To make things worse, should the customer have no choice but to take the financing at a higher rate, they are open to further “elevation” if during the course of the financing, things go sour in their payment. The event of default will trigger the option to “revise” the rate further. This means a “marginal or bad” customer will be holding on two levels of risk-adjusted pricing; the first during the initial approval, and the second on default events during the financing period.

It seems there is now a backdoor to the Late Payment Charges (LPC) that the Islamic Banks have been restricted to. While it is difficult to charge Penalty (Gharamah) due to various restrictions, allowing Banks to directly revise upwards the banking spread actually resolves the issue of cost compensation that Banks were not able to charge before. In fact, if you really think about it, there is really no need for the LPC guidelines anymore; on default, Banks can raise the pricing spreads and it goes directly (and fully) into its income books.

How will this be acceptable to an Islamic Banking structure? Allow me to express my utmost shock to this.

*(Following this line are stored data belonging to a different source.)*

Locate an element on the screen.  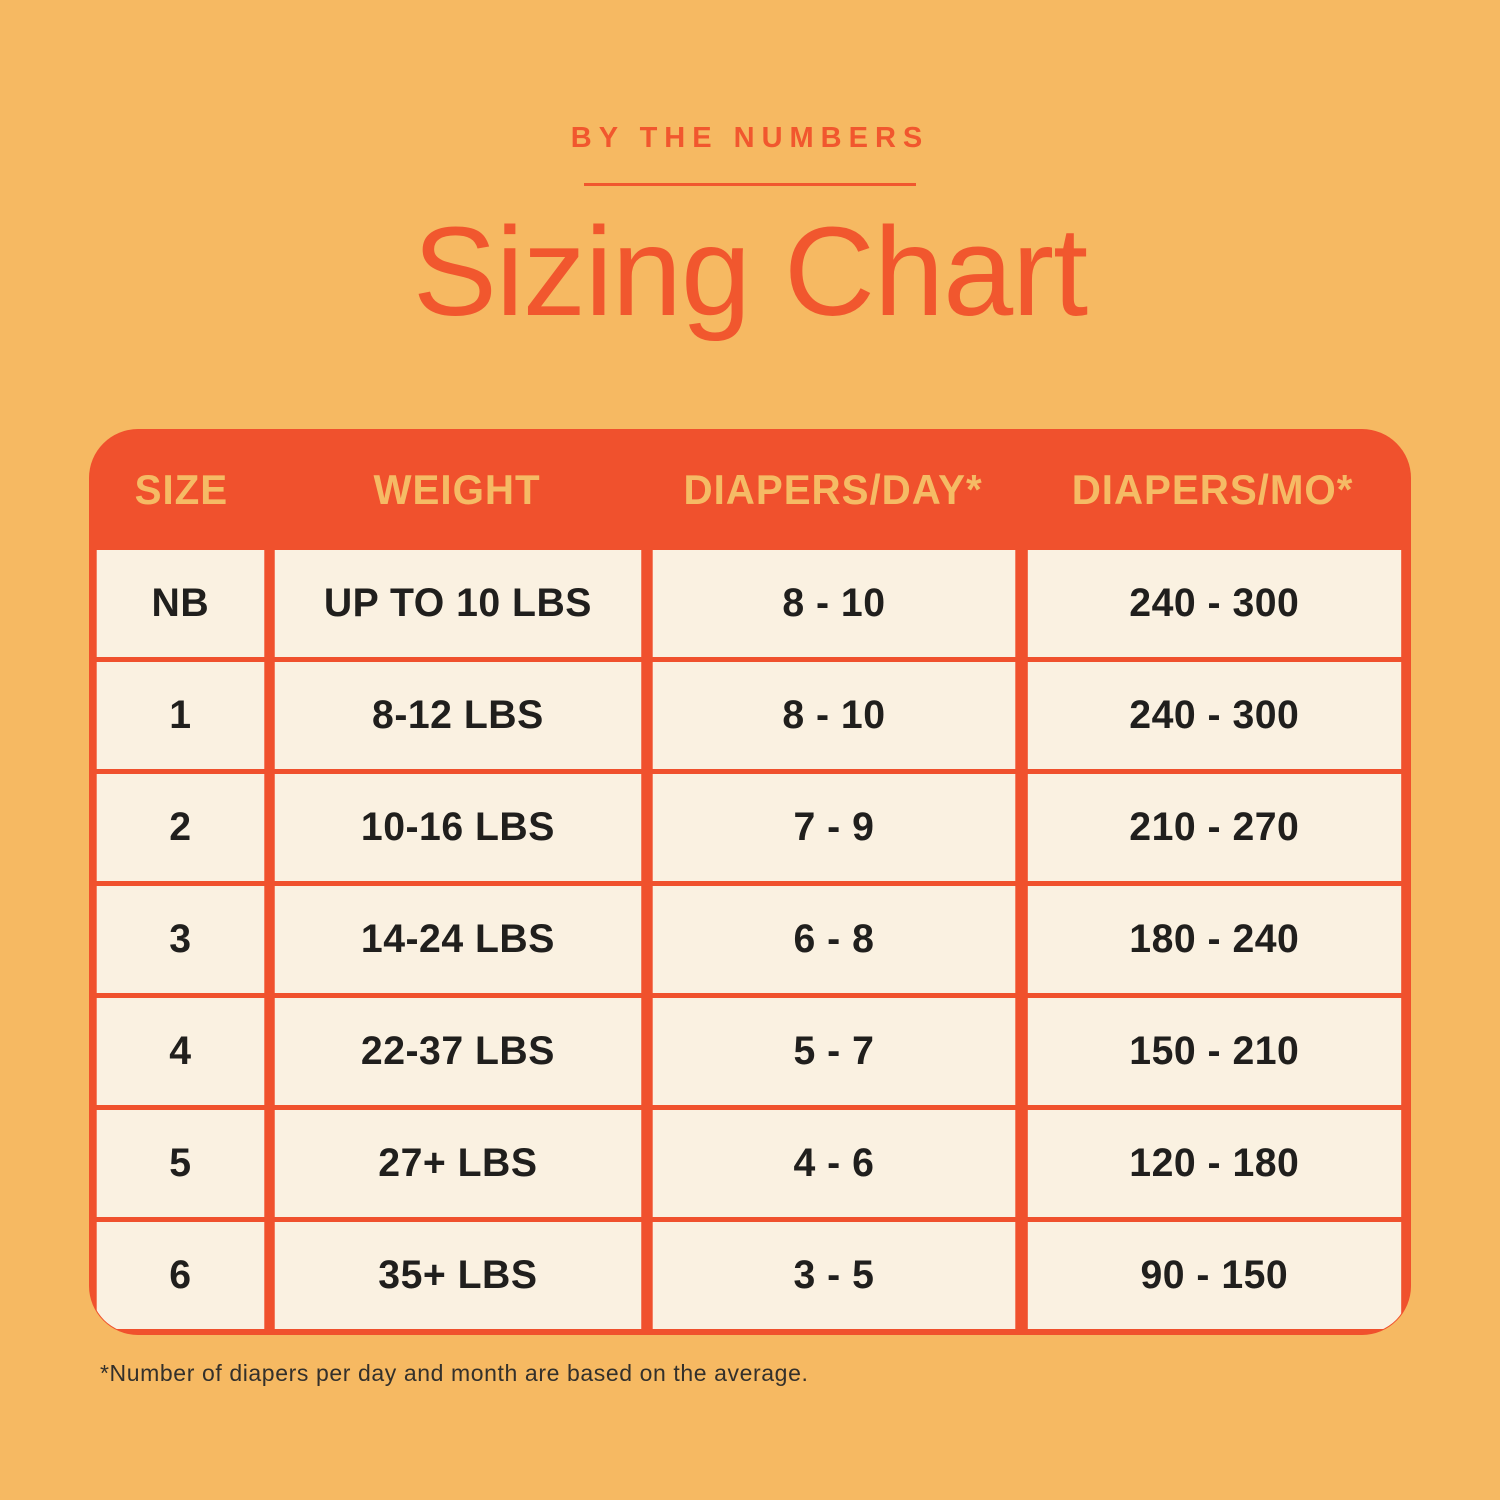
cell-size: 4 is located at coordinates (180, 1052).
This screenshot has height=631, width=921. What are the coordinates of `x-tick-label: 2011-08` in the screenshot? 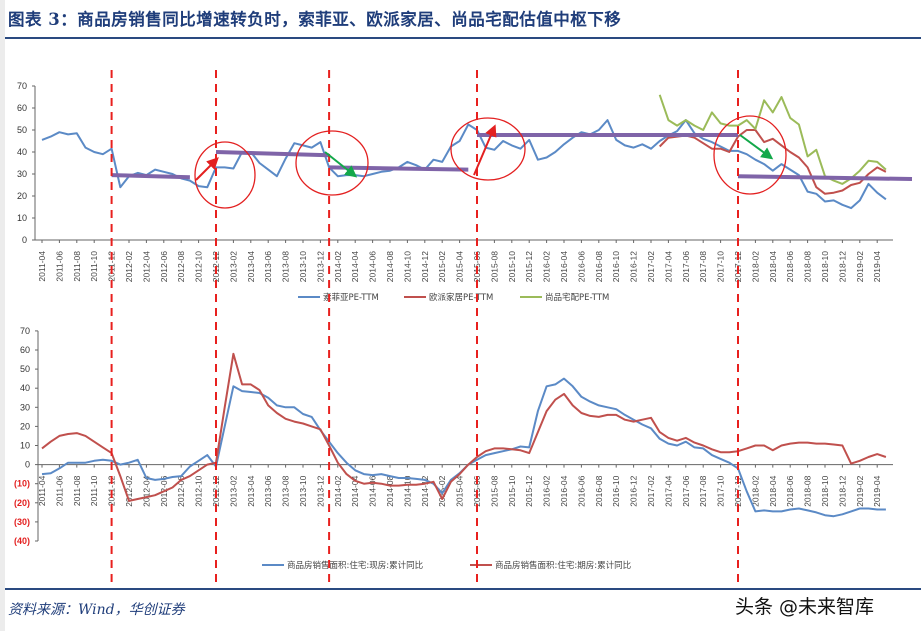 It's located at (77, 266).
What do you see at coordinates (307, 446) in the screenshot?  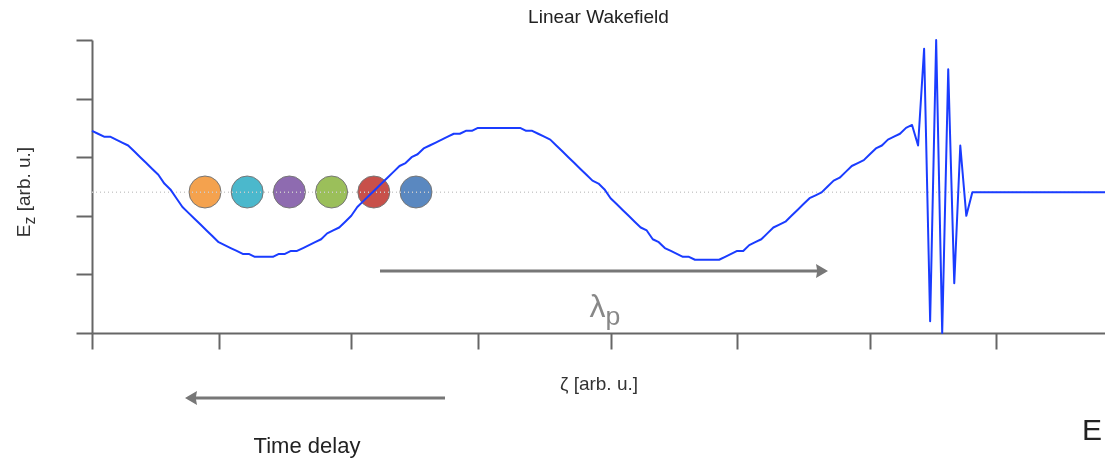 I see `text: Time delay` at bounding box center [307, 446].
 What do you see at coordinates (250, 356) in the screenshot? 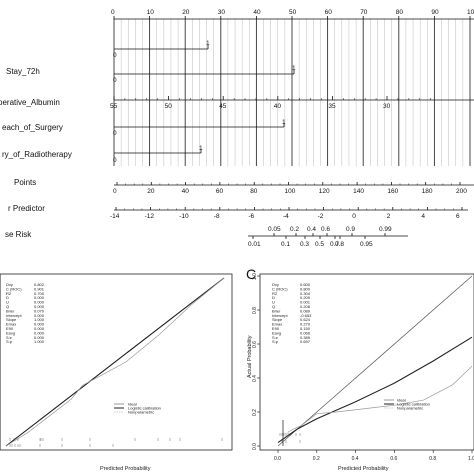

Simply put, risk-adjusted pricing and Islamic Banking do not make good companions. I understand the intention is to ensure customers don’t over-finance beyond their means, but to impose this for “default” customers  does not seem right as this looks very similar to a punitive action to consumers. I hope I am wrong about this, but as I know it, my conventional banking counterpart is already building this capability in their system. As this is a BNM standard now, I wonder how soon until we are asked to follow suit to comply with such requirements.

I am recording my official concern to this to my organisation’s Sharia committee. Hopefully it is a misunderstanding on my part. I would welcome this correction in understanding on my behalf.